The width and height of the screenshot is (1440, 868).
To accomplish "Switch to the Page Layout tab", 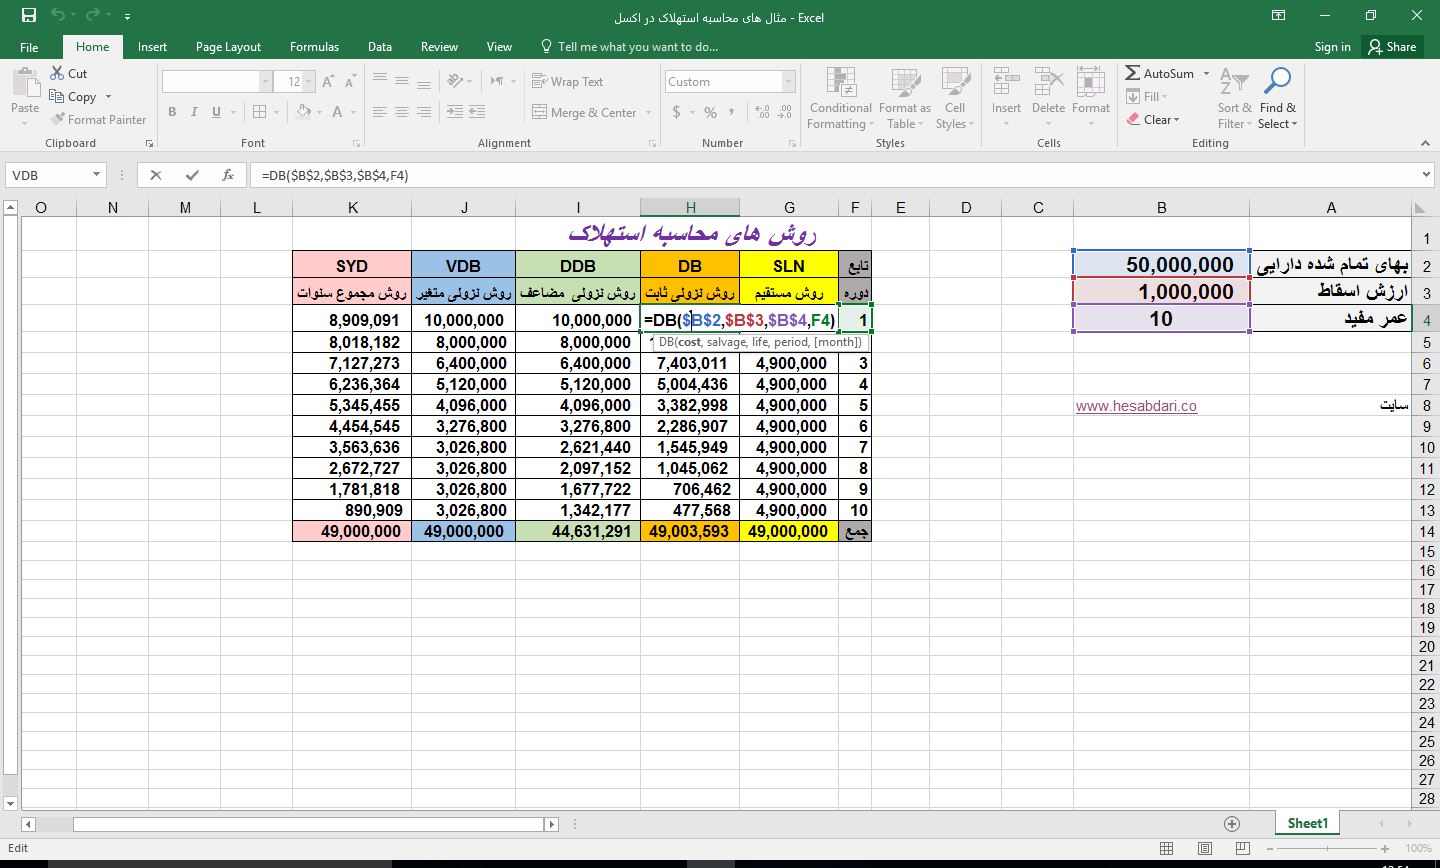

---

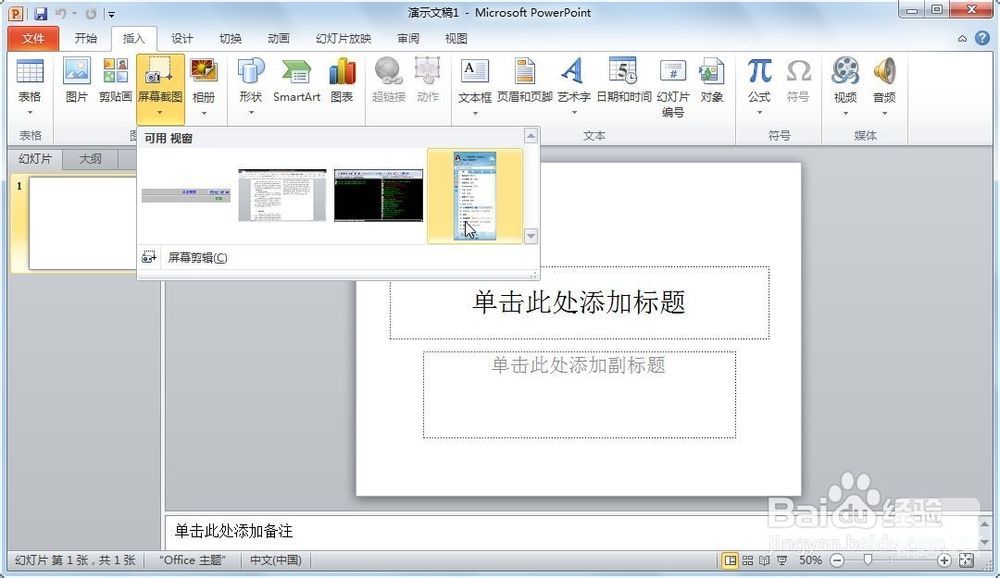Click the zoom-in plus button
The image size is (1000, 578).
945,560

DIRECTIONS FOR THIS TASK: In the data above, find the line containing "The width and" and the line containing "to the Page". Repeat those two lines and everything between them exactly, minus the pictures.

EXERCISE ANSWER:
The width and height of the screenshot is (1440, 868).
To accomplish "Switch to the Page Layout tab", 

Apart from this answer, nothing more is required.